By Reuters In Chernobyl, Ukraine | China Daily | Updated: 2016-04-25 09:08

Some people found life away from home so unbearable they decided to return, even when home was the site of the world's worst nuclear disaster.

Maria Lozbin was one of tens of thousands of people to be evacuated from their homes after the Chernobyl accident in April 1986, but returned with her family six years ago, to live off the land inside a 30 km exclusion zone where the risk of radiation poisoning remains.

A 69-year-old with a ready laugh and a green shawl wrapped round her, Lobzin said the village to which she had been evacuated was full of drunks and drug addicts.

The house into which she was moved was so shoddily constructed, with a huge crack running from the roof to the basement, that she was afraid of being killed or maimed by a falling object.

"Living there was like waiting for death," she said.

Now she lives with her son and his family back in Chernobyl, in a zone that can only be reached by crossing a checkpoint and where guides accompany curious tourists with radiation meters.

By contrast, a deathly silence hangs over the nearby abandoned town of Prypyat, where a rusting fairground wheel, and a kindergarten with toys, dolls and small beds are a grim testimony to the scale and speed of the disaster.

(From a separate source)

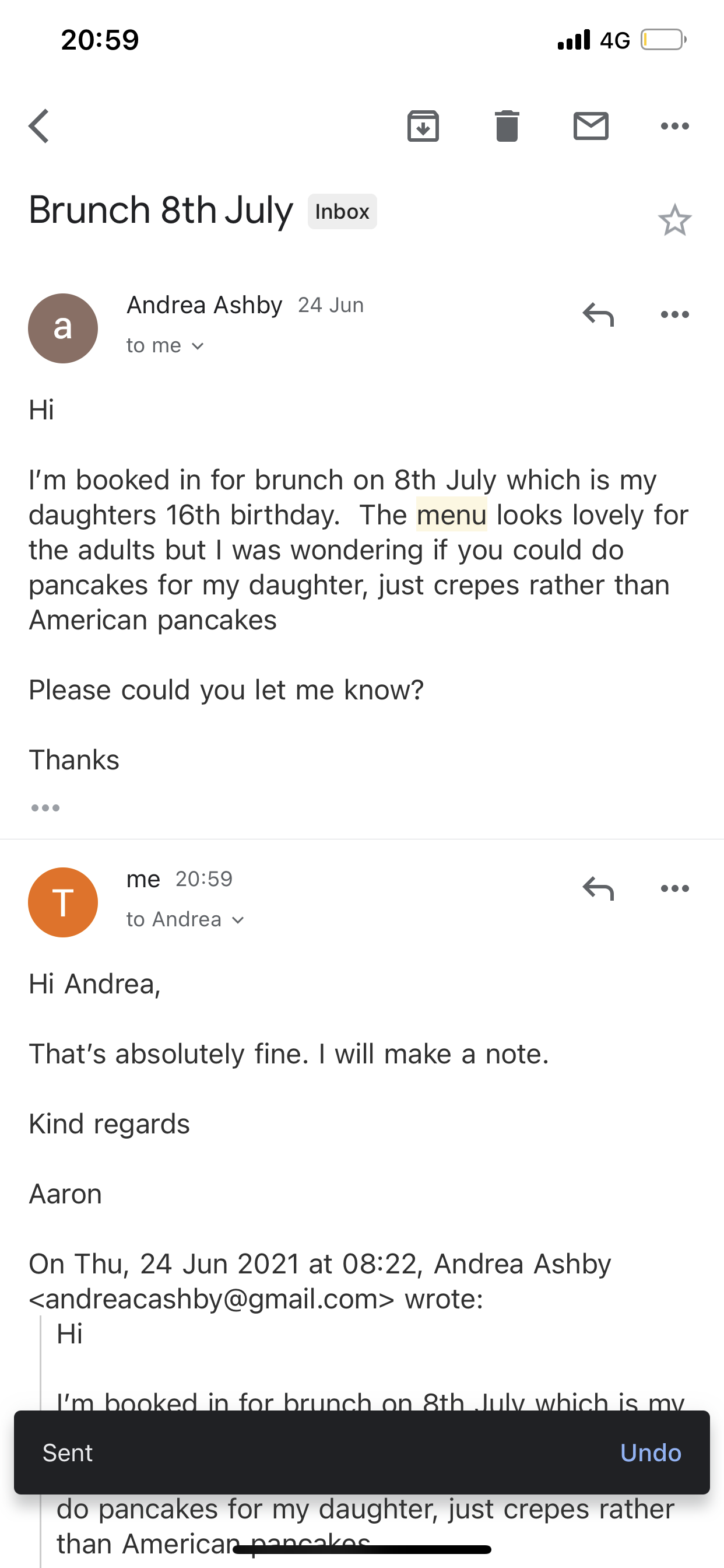Screen dimensions: 724x1568
Task: Expand the 'to Andrea' recipient details
Action: [185, 919]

Lozbin keeps chickens, geese and ducks, grows potatoes and tomatoes, and goes foraging for mushrooms in nearby woods.

"There is no radiation here. I'm not afraid of anything," she said. "And when it's time for me to die, it won't happen because of radiation."

Tuesday marks the 30th anniversary of the Chernobyl disaster in then-Soviet Ukraine, caused by a botched safety test in the fourth reactor of the atomic plant that sent clouds of nuclear material across much of Europe.

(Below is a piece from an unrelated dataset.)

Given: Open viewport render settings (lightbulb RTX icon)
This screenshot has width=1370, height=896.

The accident killed 31 right away and forced tens of thousands to flee. The final death toll of those killed by radiation-related illnesses such as cancer is subject to debate.

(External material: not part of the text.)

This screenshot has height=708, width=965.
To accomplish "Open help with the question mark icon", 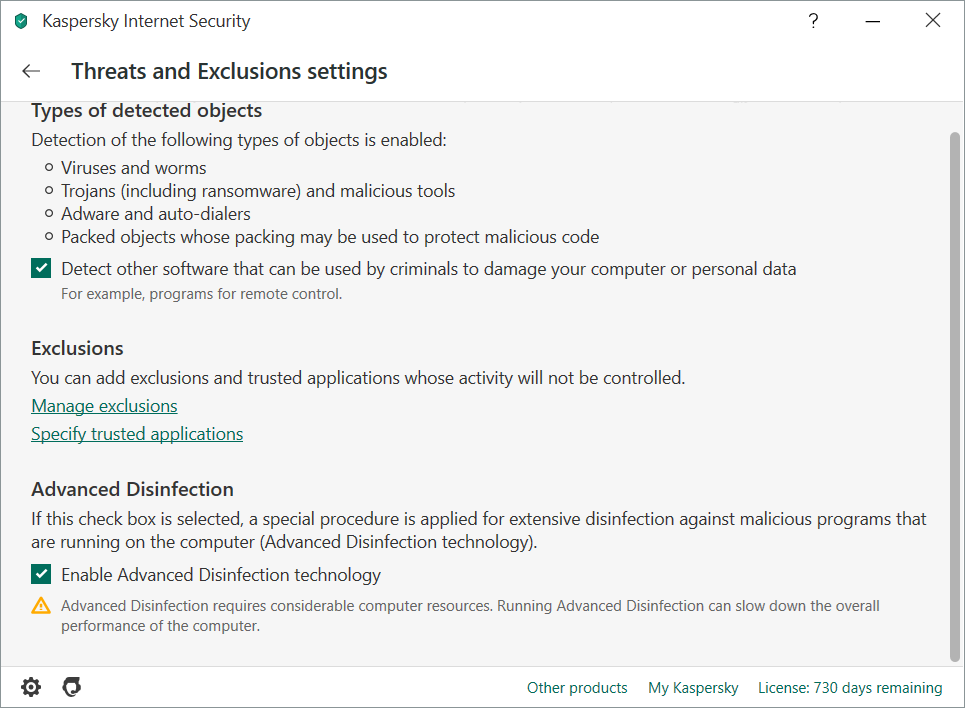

A Greenpeace report ahead of the anniversary cites a Belarusian study estimating the total cancer deaths from the disaster at 115,000, in contrast to the World Health Organization's estimate of 9,000.

The Greenpeace study also said people living in the area continue to eat and drink foods with dangerously high radiation levels.

In particular, "the 30 km exclusion zone around the Chernobyl reactor remains highly contaminated and unsuitable to live in", it said.